(Material to process)

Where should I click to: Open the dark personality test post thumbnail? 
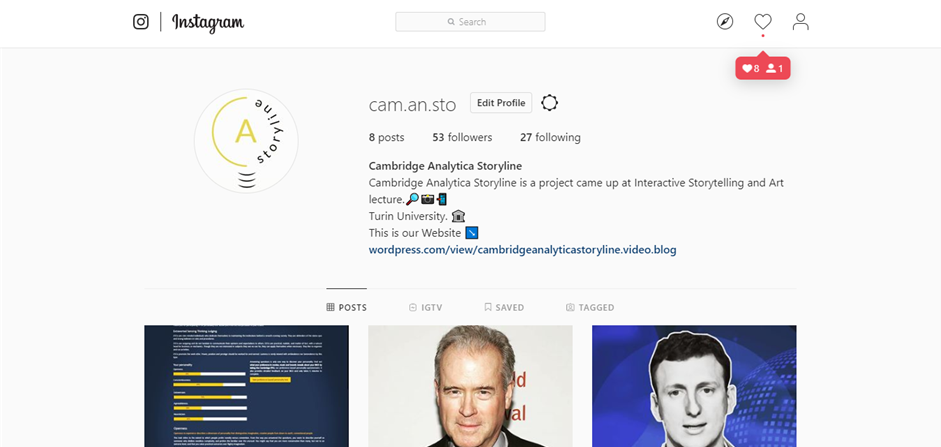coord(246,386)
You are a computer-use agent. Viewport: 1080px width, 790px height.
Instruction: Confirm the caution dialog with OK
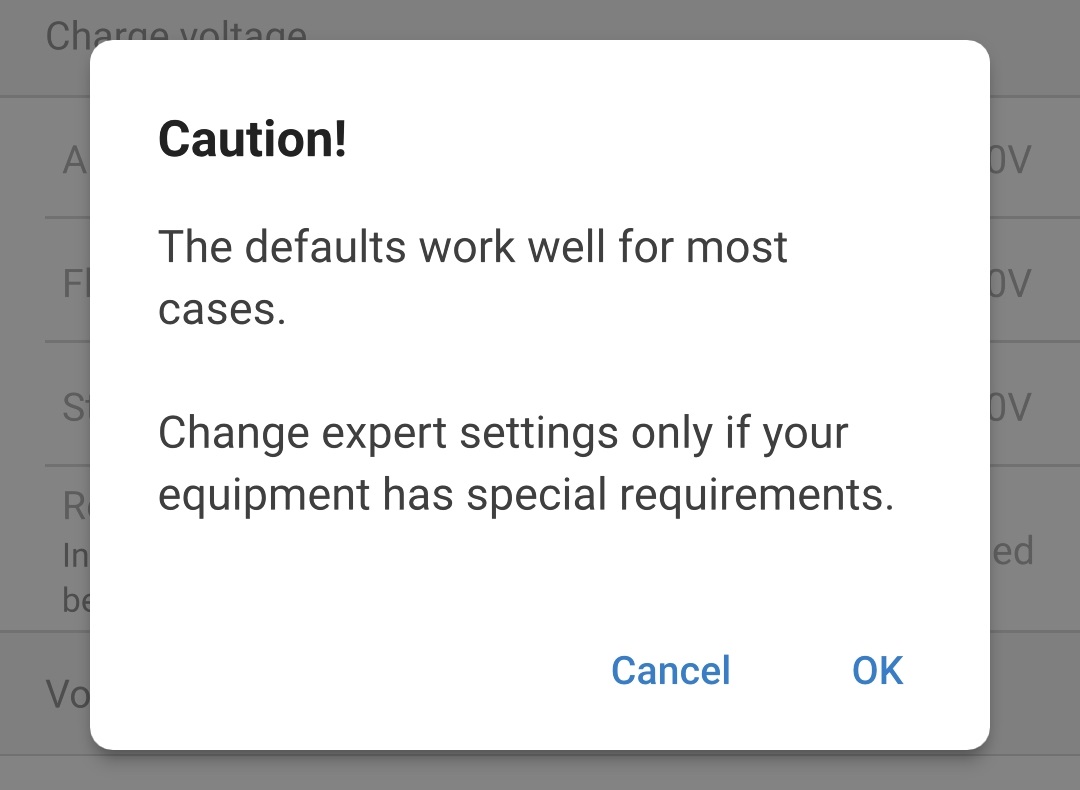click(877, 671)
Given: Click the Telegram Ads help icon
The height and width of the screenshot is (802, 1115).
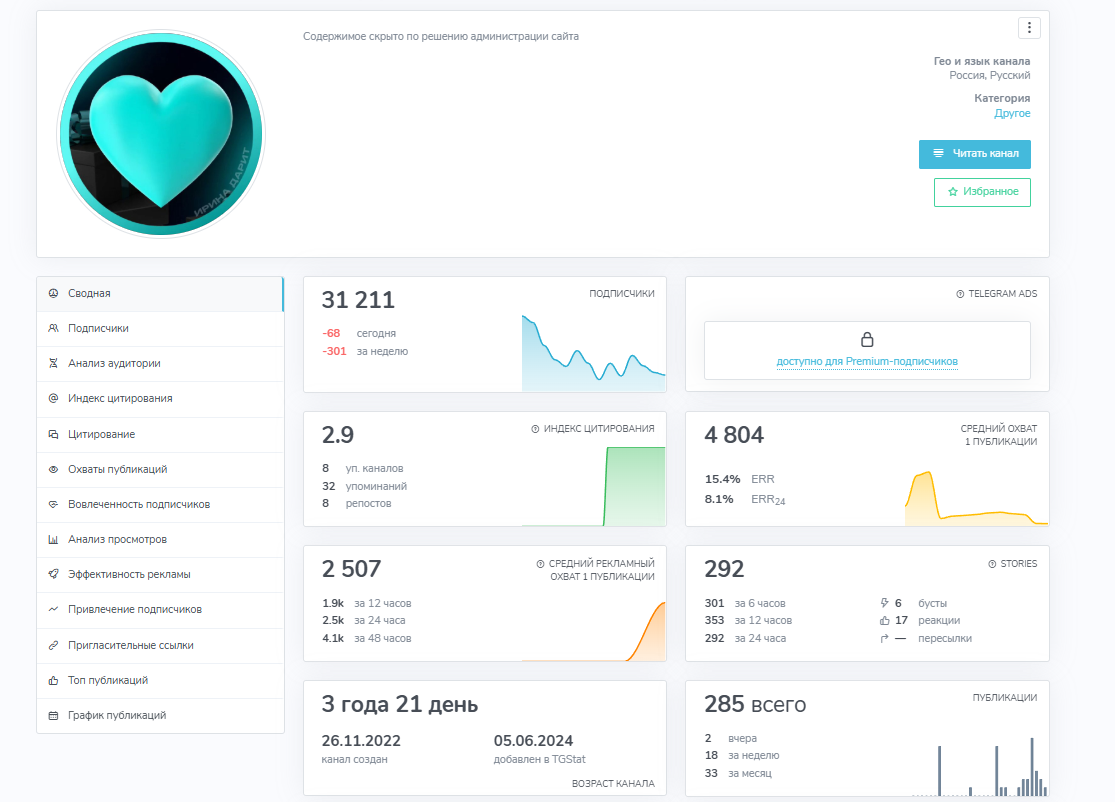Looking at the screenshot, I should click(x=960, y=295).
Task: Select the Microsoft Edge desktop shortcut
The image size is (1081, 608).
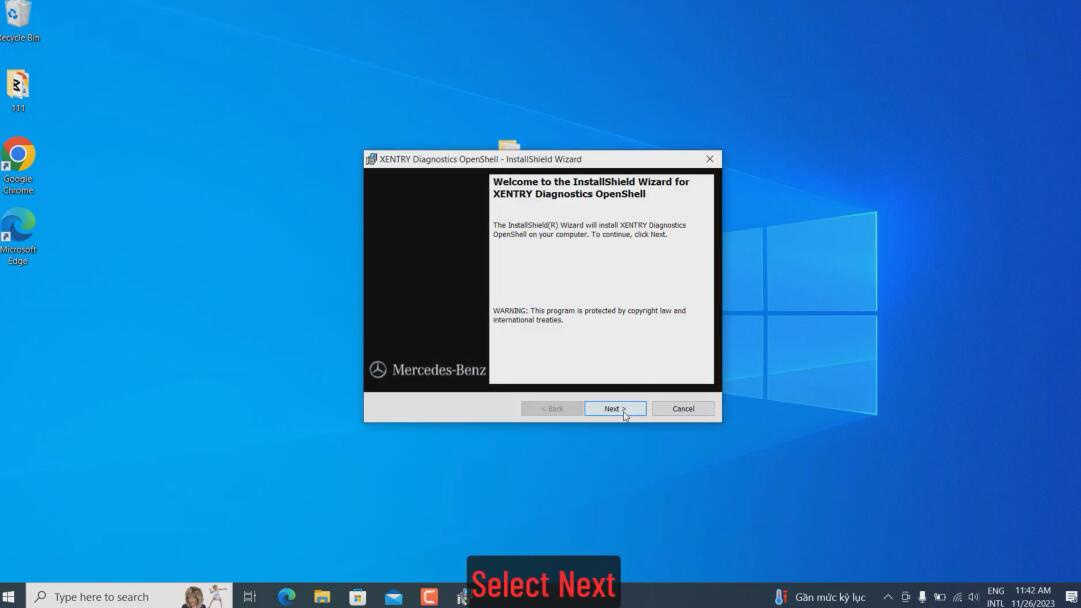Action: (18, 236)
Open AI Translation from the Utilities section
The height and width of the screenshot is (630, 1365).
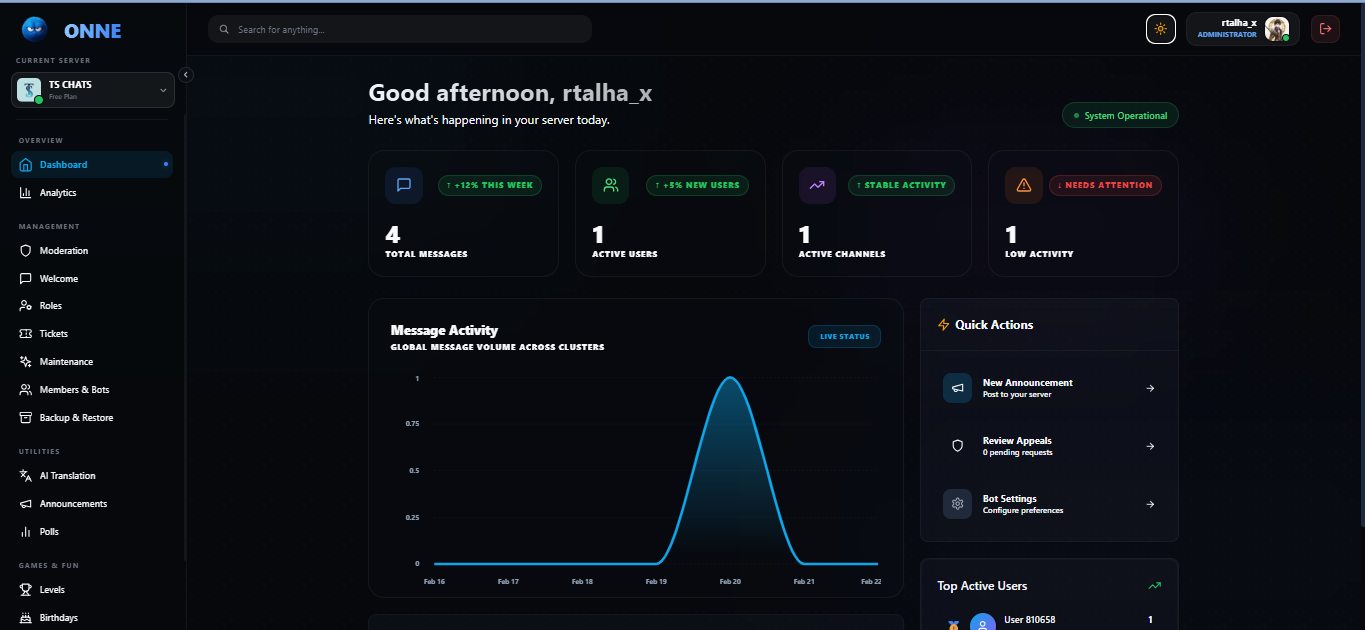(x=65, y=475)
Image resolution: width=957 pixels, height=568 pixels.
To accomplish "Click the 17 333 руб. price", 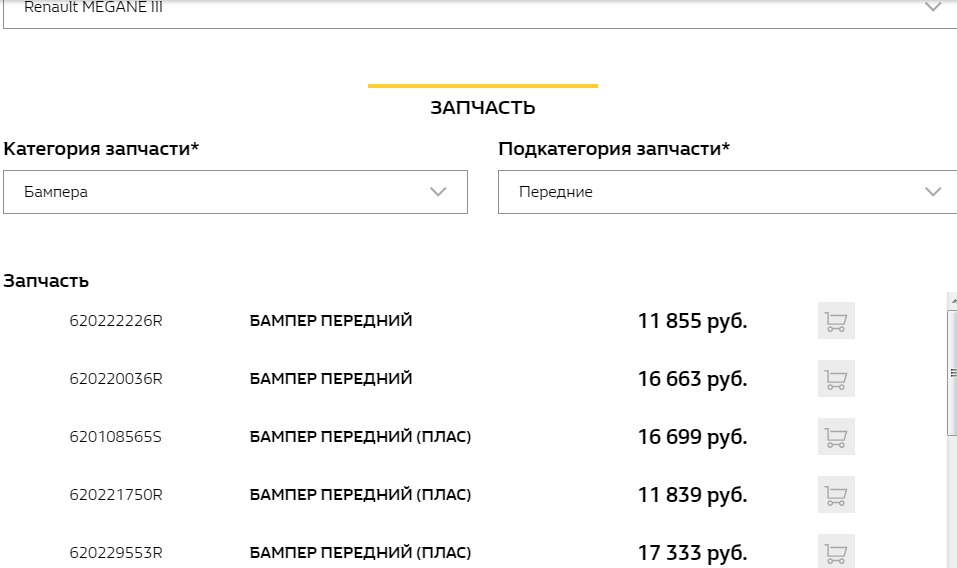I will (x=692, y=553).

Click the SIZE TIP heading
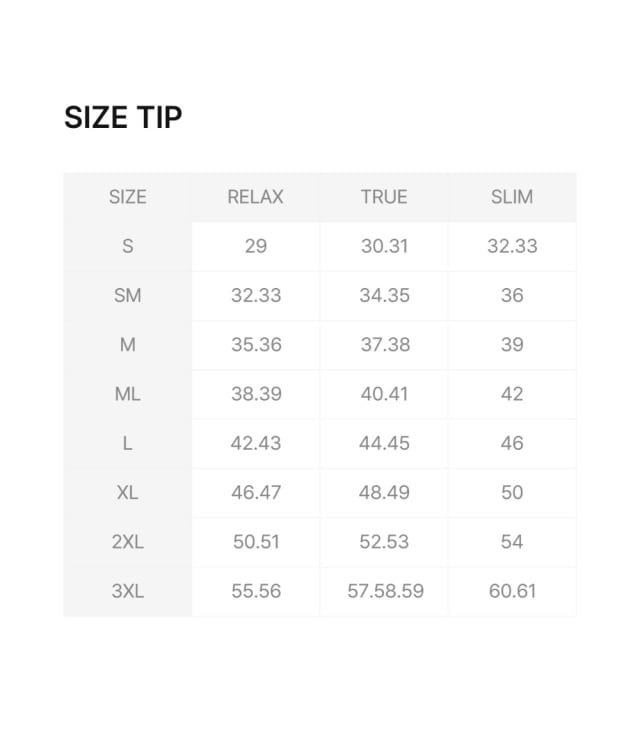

(End Material to process)

Exercise directions> Transcribe exactly and only the lines from the top of the records through the line containing "Given: Click the Telegram Ads help icon", inclusive, and do not copy the pictures.

Response>
Where should I click to: Open the dark personality test post thumbnail? 
coord(246,386)
You are a computer-use agent. Viewport: 1080px width, 790px height.
Instruction: Confirm the caution dialog with OK
click(877, 671)
Given: Click the Telegram Ads help icon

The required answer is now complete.